J'ai suivi une scolarité assez classique dans l'ensemble. Jusqu'en CM2, c'était difficile, j'ai connu beaucoup de harcèlement parce qu'en plus d'être un peu bizarre, j'étais très bonne élève. Ça ne plaisait pas, y compris aux profs (on a reproché à ma mère de trop me faire travailler alors que je ne faisais que le minimum). Pendant les 5 premières années, je suis allée dans trois écoles différentes.

Puis à partir de la 6ème, j'étais dans un collège/lycée très porté sur l'excellence scolaire, avec un niveau scolaire assez élevé donc, et où la bonne élève bien sage que j'étais était très appréciée par les enseignants. Manifestement ça a dû avoir un impact positif sur la manière dont j'étais perçue par les élèves aussi, parce que j'ai réussi à m'intégrer à peu près correctement au fil des années.

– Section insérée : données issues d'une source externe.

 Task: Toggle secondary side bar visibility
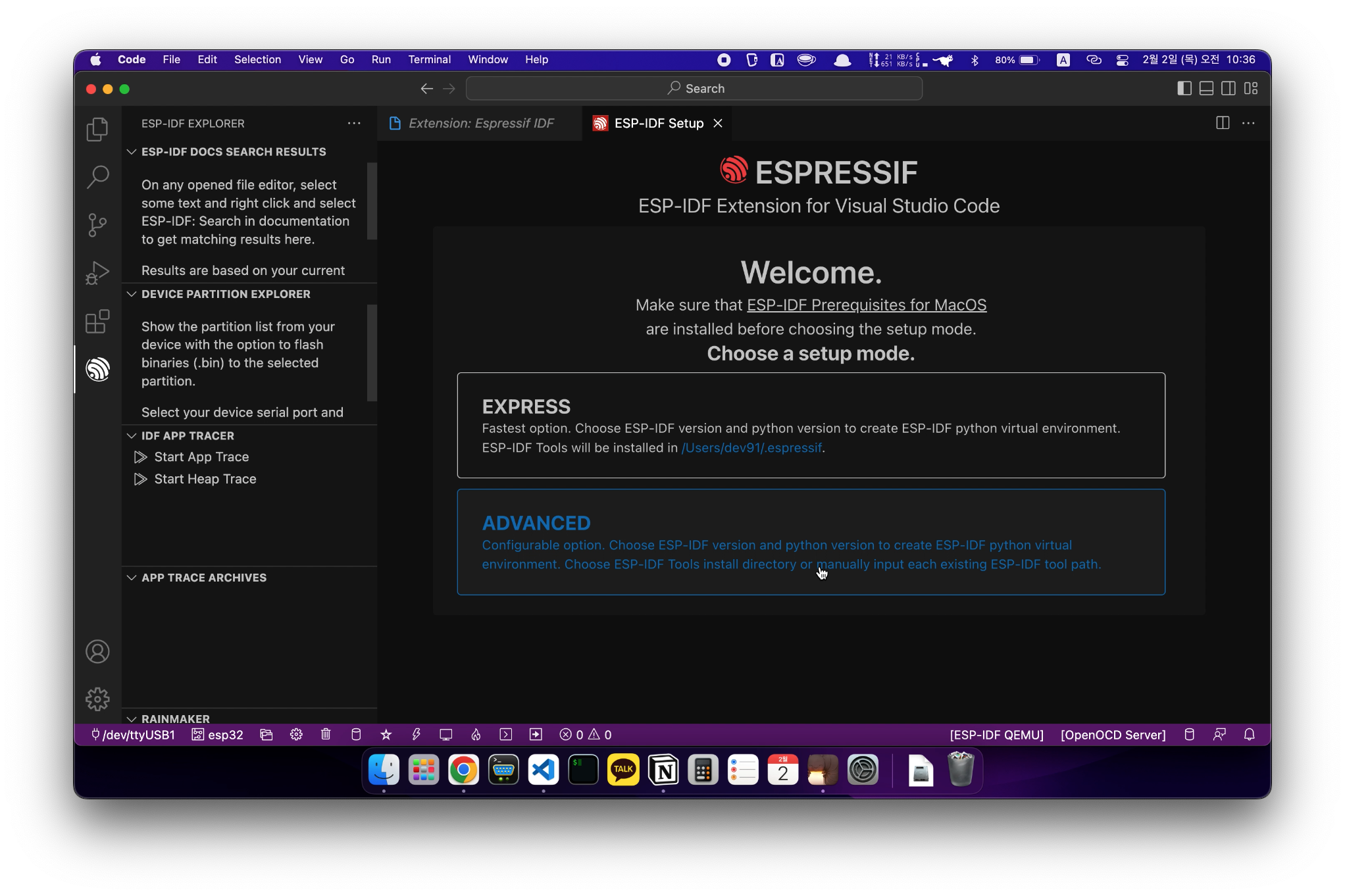point(1229,89)
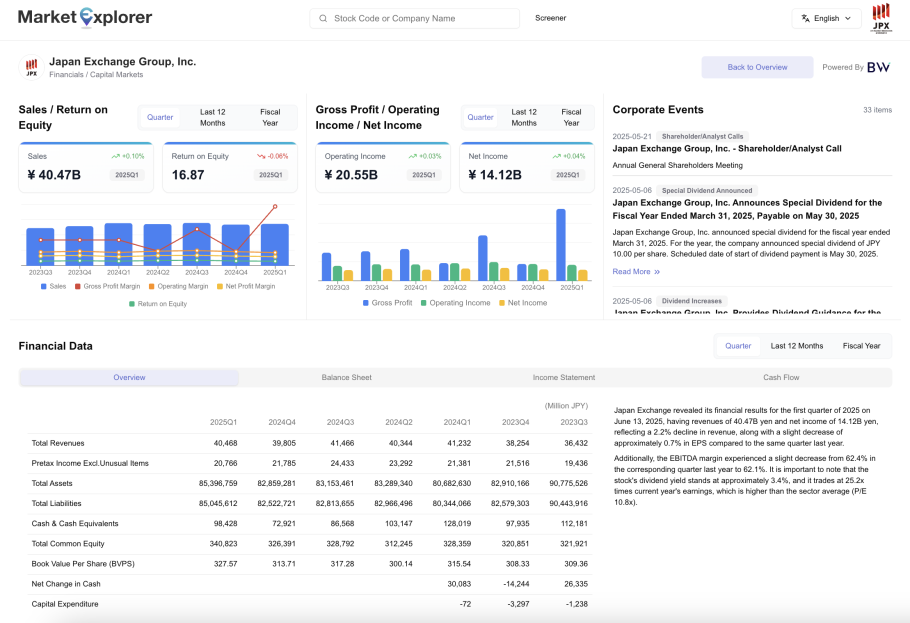Click the Net Income legend marker
This screenshot has width=910, height=623.
click(x=502, y=302)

Les quelques camarades qui se moquaient parfois de moi ont d'ailleurs fini par partir. (Y a-t-il une corrélation inversée entre propension à harceler et capacités scolaires?!)

Du coup à partir du collège j'aimais vraiment l'école, et pendant les grandes vacances, je finissais toujours par m'ennuyer au bout d'un moment. Même manger à la cantine ne me gênait pas plus que ça, même si c'était un peu bruyant. Et j'avais des profs ravies d'avoir une telle élève, qui m'ont beaucoup soutenue.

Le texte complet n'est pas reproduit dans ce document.